■ Instructions for the task
If an entry holds a picture, drop the picture but restate the entry word for word.
╭─ Records supplied
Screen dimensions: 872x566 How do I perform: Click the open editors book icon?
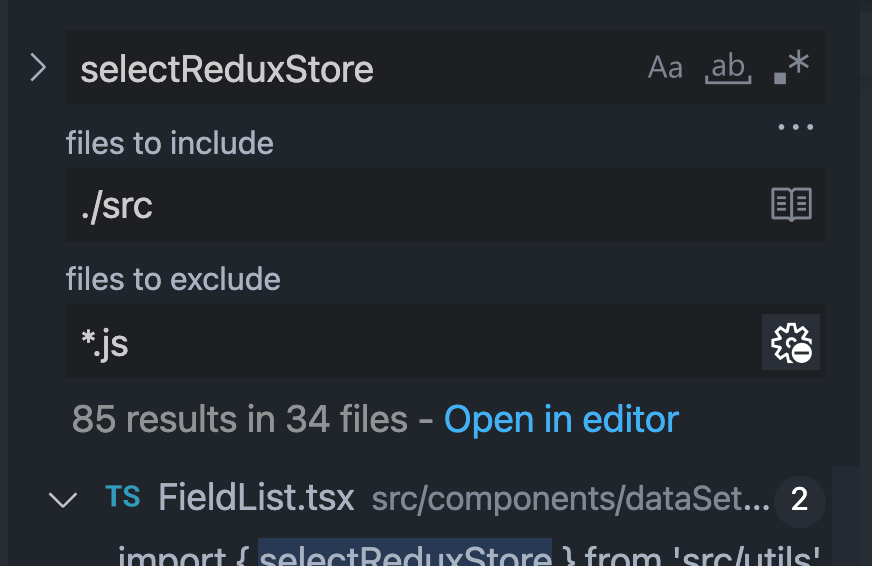[x=791, y=205]

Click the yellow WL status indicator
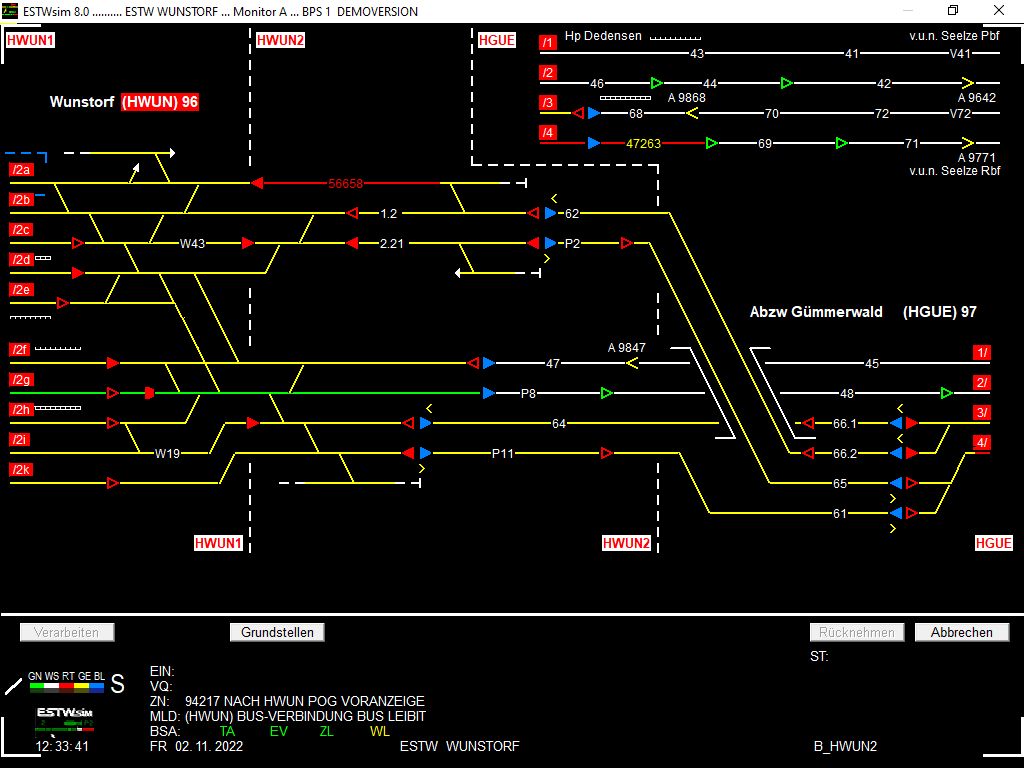click(380, 731)
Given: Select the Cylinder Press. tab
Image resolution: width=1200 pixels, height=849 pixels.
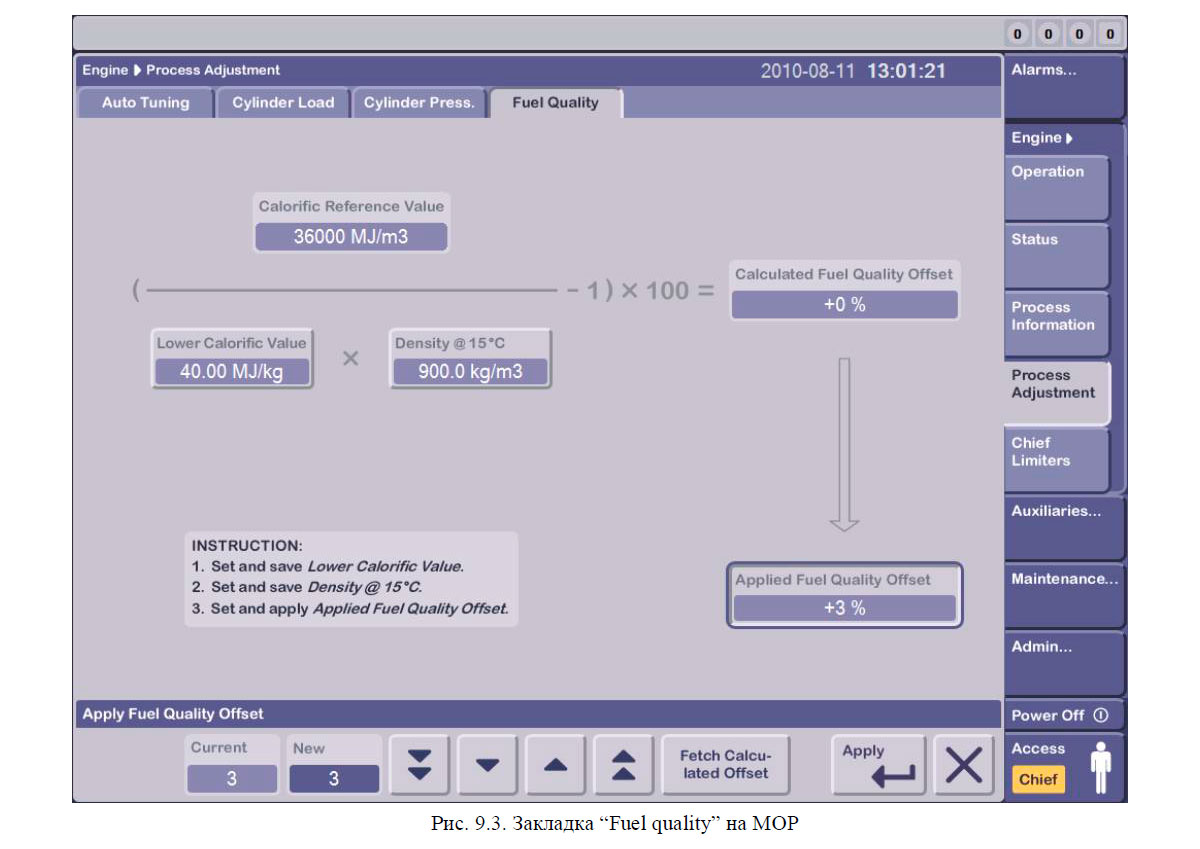Looking at the screenshot, I should click(419, 103).
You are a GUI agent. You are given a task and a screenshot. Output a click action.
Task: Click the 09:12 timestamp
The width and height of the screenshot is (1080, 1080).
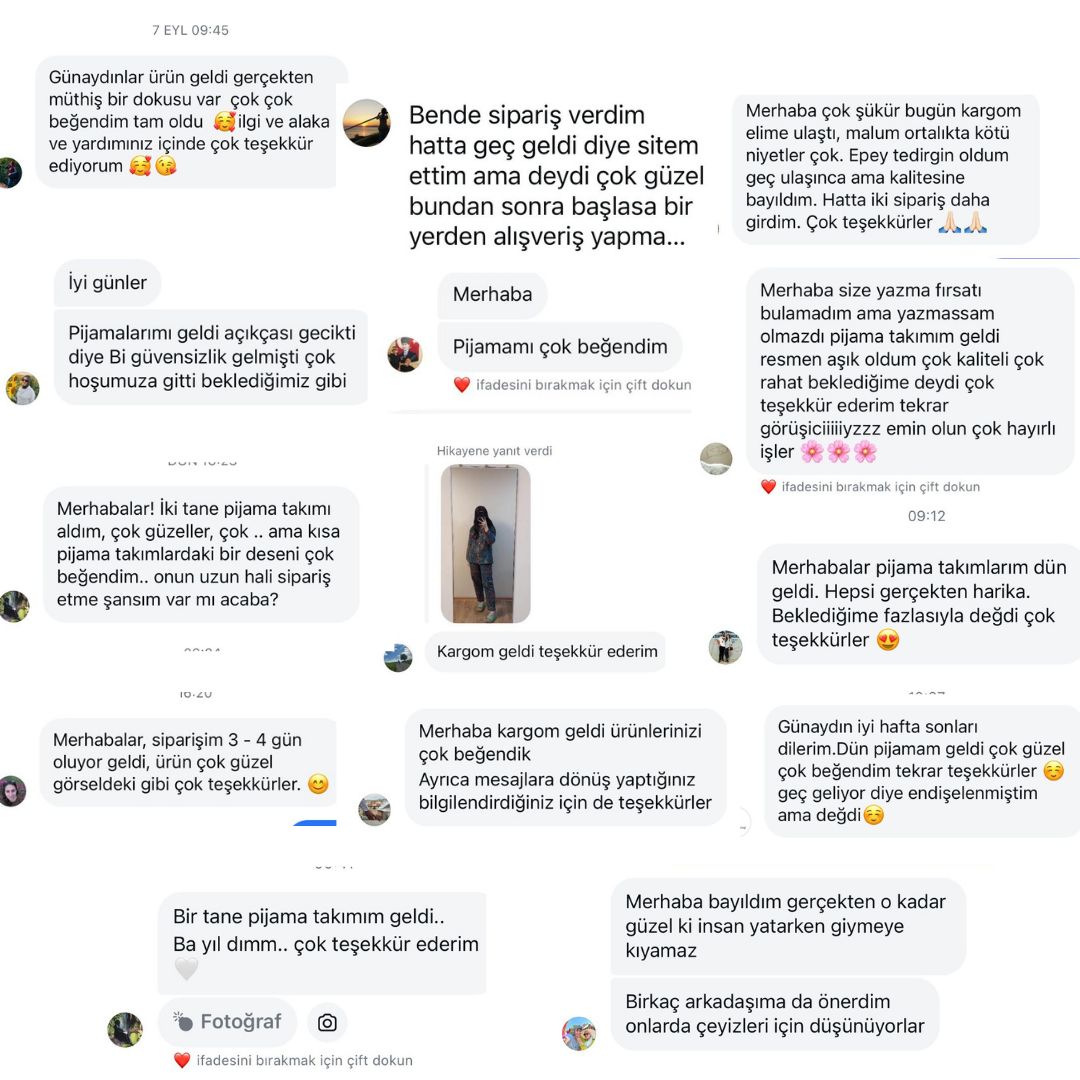pos(926,516)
╰─
■ Output
Screen dimensions: 872x566 How do I perform: Click the open editors book icon?
[x=791, y=205]

Click the yellow WL status indicator
click(380, 731)
Given: Select the Cylinder Press. tab
Image resolution: width=1200 pixels, height=849 pixels.
Looking at the screenshot, I should click(419, 103).
You are a GUI agent. You are given a task and a screenshot. Output a click action.
Task: Click the 09:12 timestamp
The width and height of the screenshot is (1080, 1080).
pos(926,516)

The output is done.